42 men aged 35-81 (median 60.5) with established vertebral crush fractures and back pain, in whom secondary causes of osteoporosis had been excluded.

INTERVENTION

repeated cycles of treatment with oral disodium etidronate 400 mg daily for 14 days followed by oral calcium 500 mg as citrate daily for 76 days.

OUTCOME MEASURES

BMD measurement of the lumbar spine and femoral neck by dual energy x-ray absorptiometry at 6-12-month intervals; bone biochemistry (serum calcium, phosphate, alkaline phosphatase and urine calcium/creatinine and hydroxyproline/creatinine ratios) at 6-month intervals.

RESULTS

all 42 men have been treated for more than 18 months, and 35 of them for more than 24 months.

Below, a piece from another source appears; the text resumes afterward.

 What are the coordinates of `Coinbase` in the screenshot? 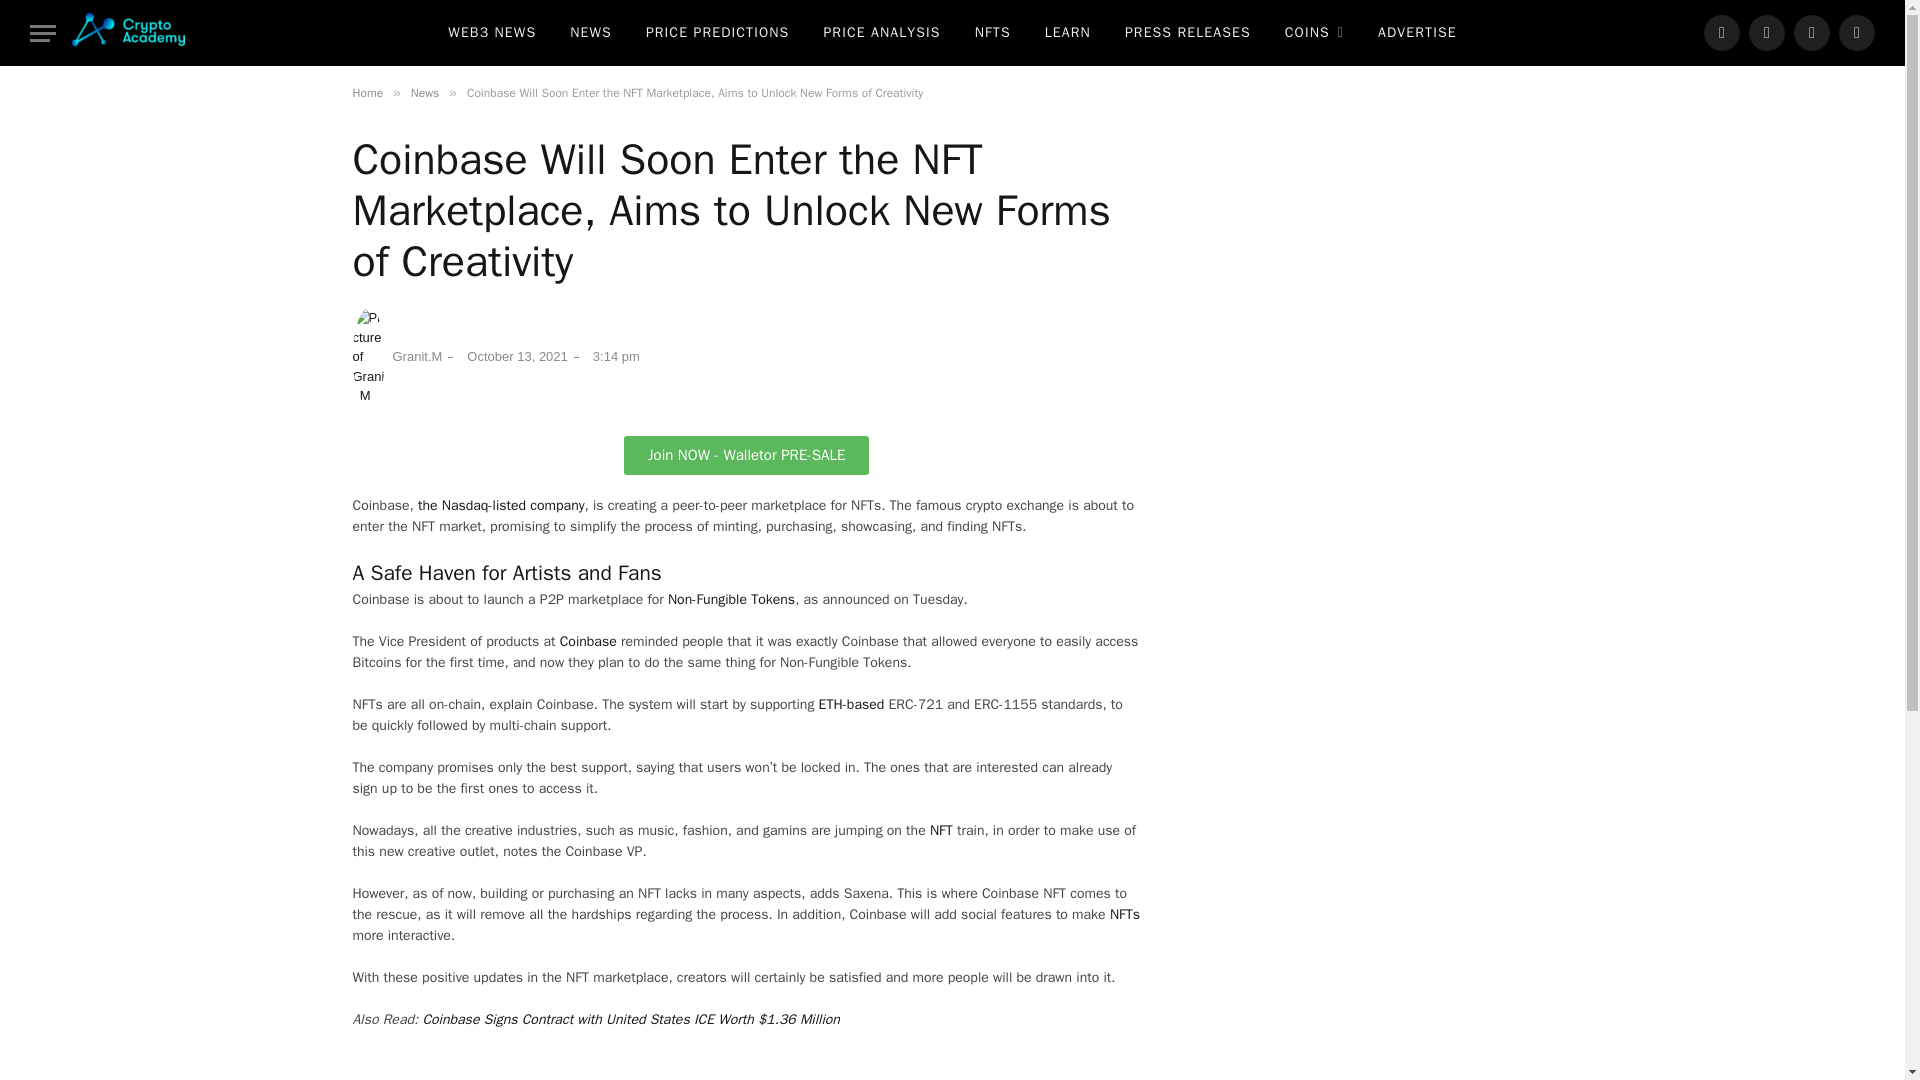 It's located at (588, 641).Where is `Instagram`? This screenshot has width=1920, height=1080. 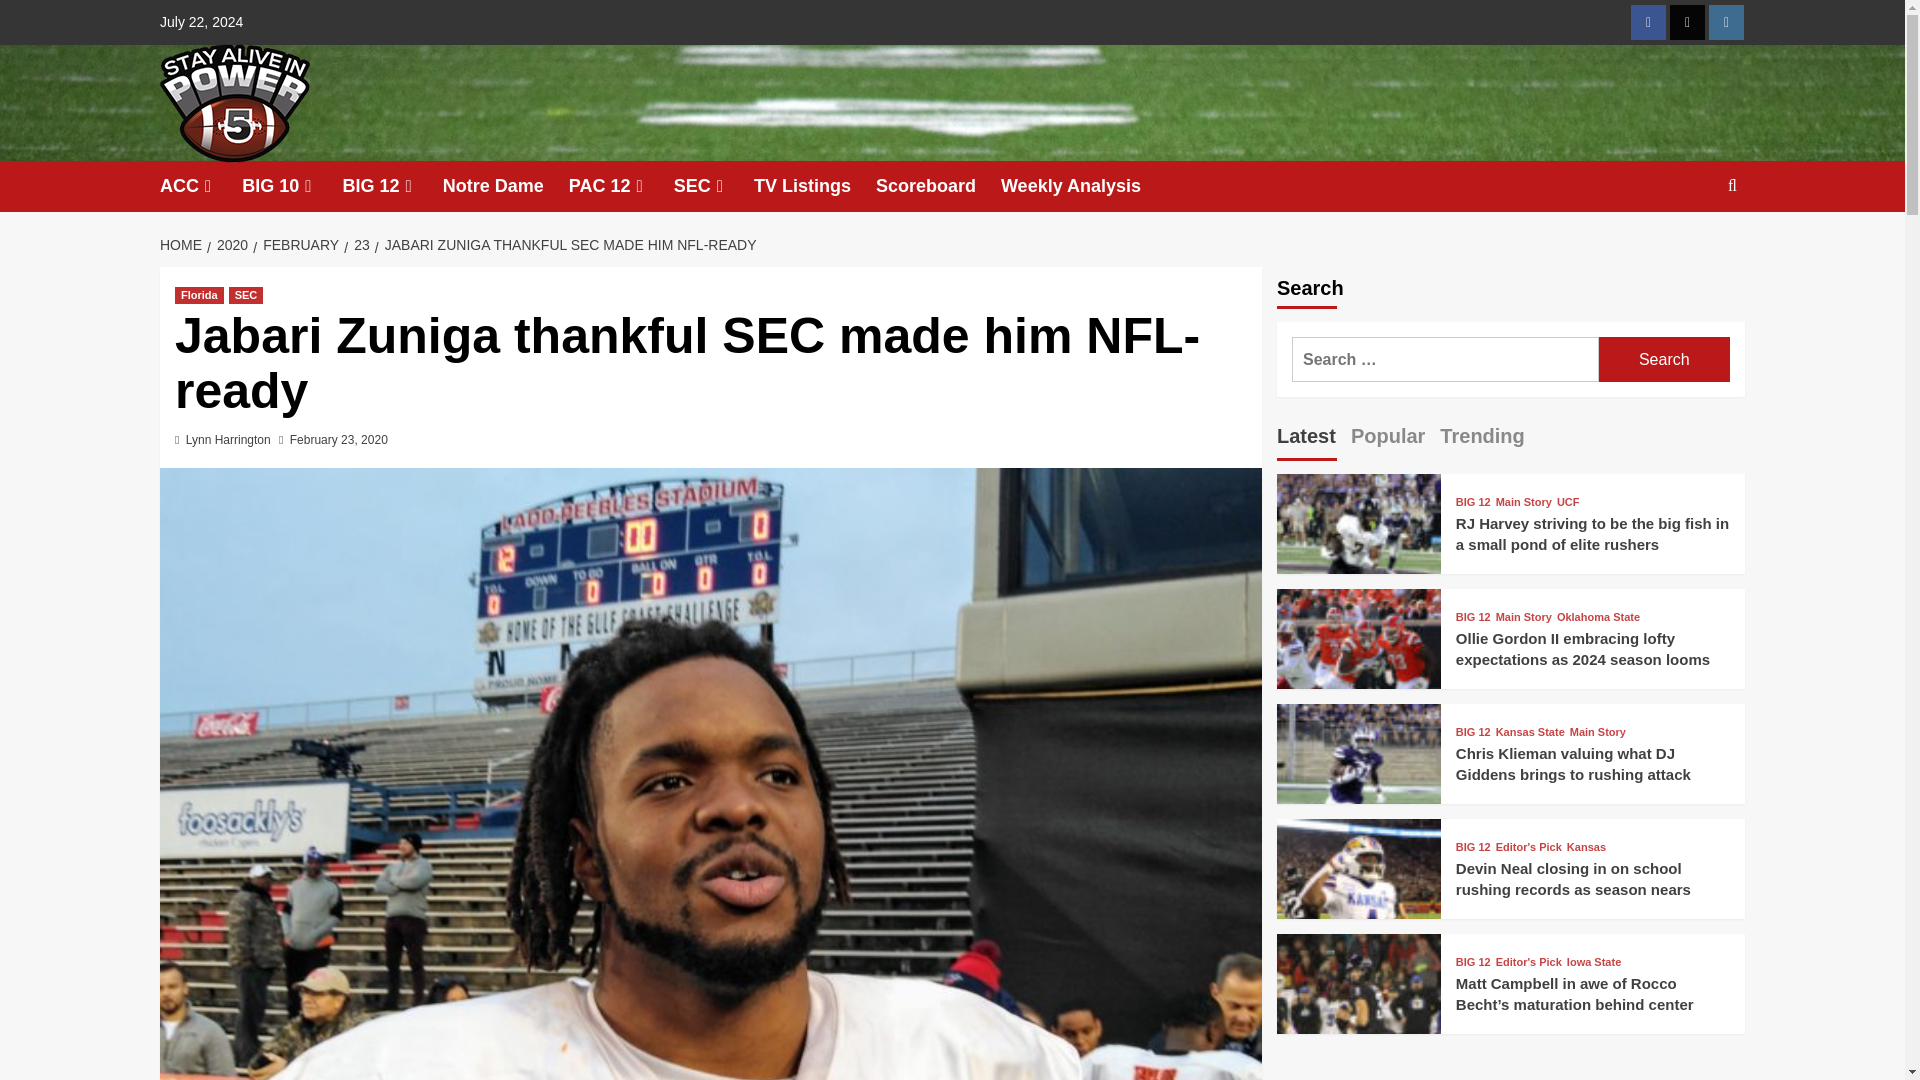 Instagram is located at coordinates (1726, 22). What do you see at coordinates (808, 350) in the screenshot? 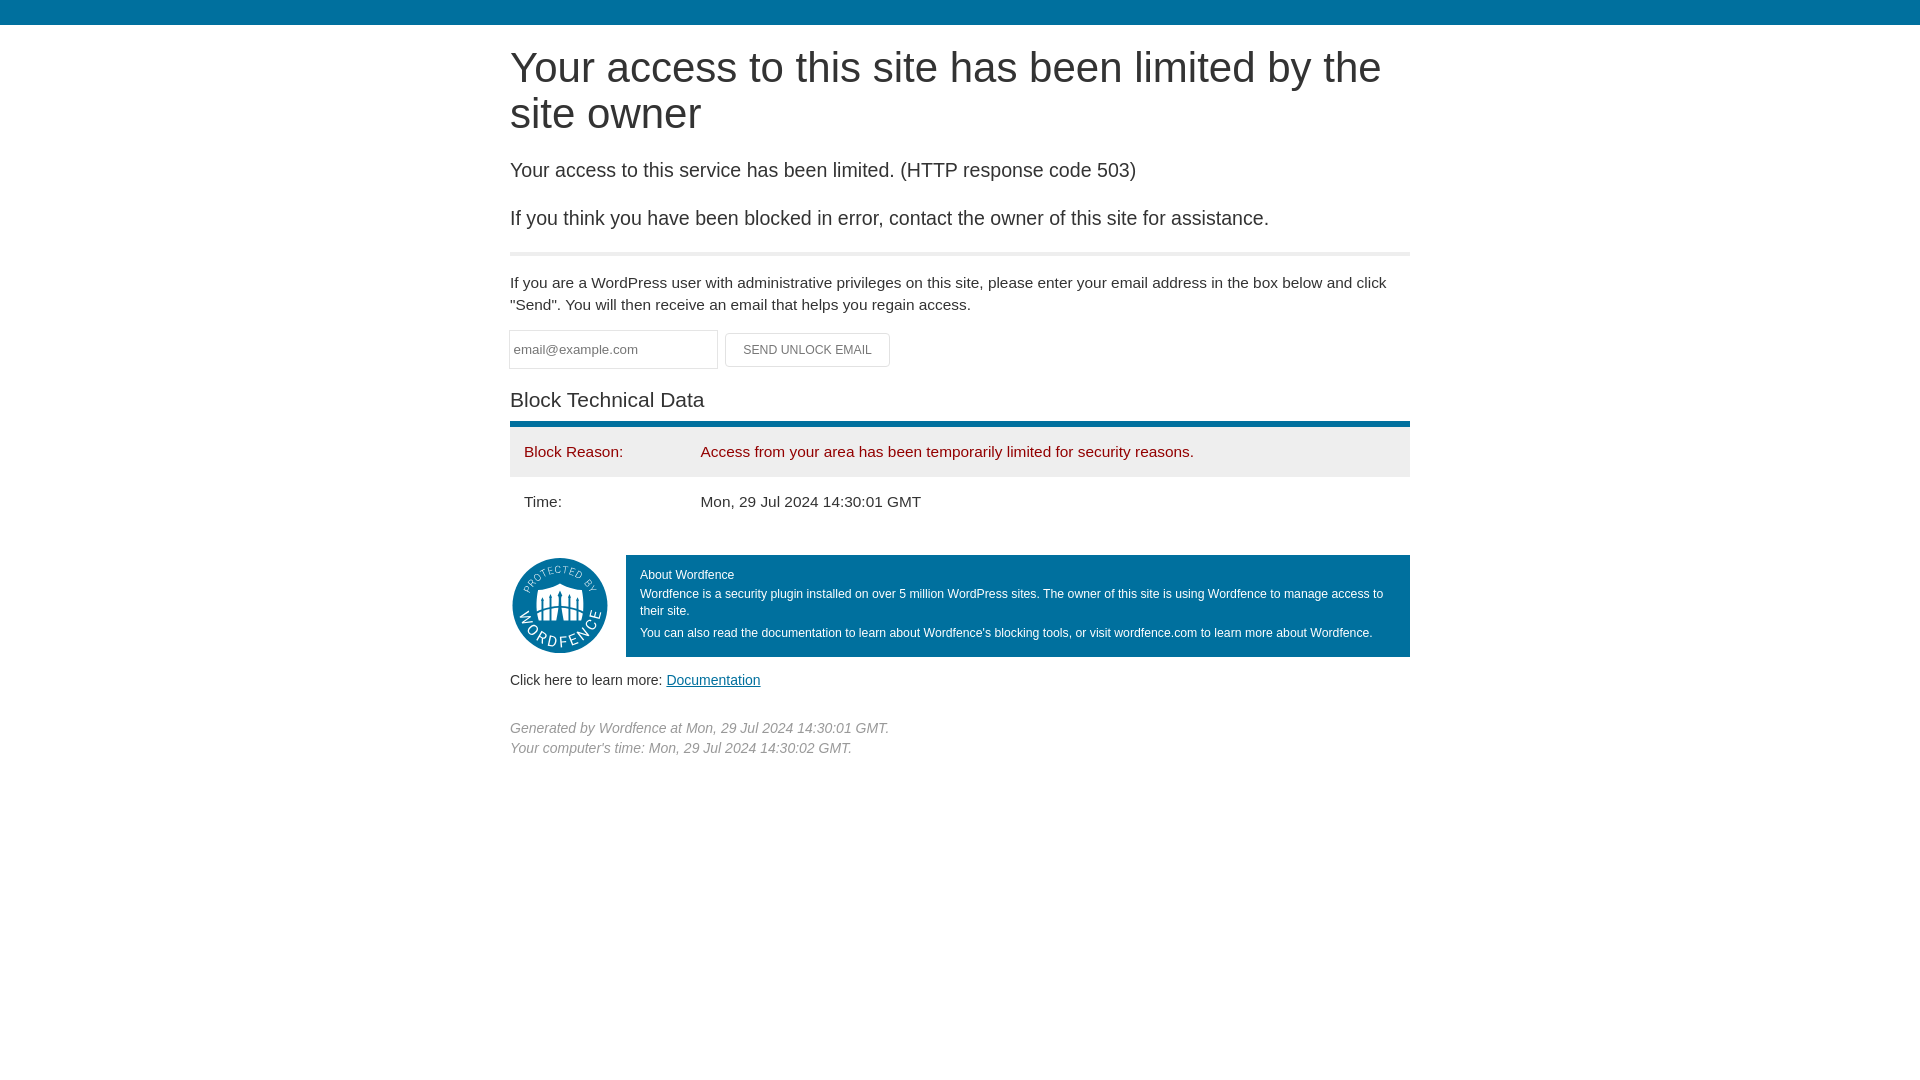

Median follow-up for the group as a whole is 31 months (range 18-45). The treatment was well tolerated. BMD at the lumbar spine increased by a mean of 0.024 g/cm2 per year of follow-up (95% confidence interval 0.017-0.032 g/cm2). This is equivalent to an average annual rate of change of 3.2% of baseline values. There was a small, non-significant rise in mean BMD at the hip equivalent to 0.7% of baseline values per year. Serum alkaline phosphatase tended to fall in the first 6 months of treatment, returning to baseline values at 2 years. Serum calcium and phosphate were unchanged and no decrease in urinary calcium/creatinine ratio or hydroxyproline/creatinine ratio was seen.

CONCLUSIONS

intermittent cyclical etidronate therapy increased lumbar spine BMD over a 2-year period in an unselected group of men with osteoporotic vertebral fractures. This treatment warrants further evaluation in a randomized controlled trial.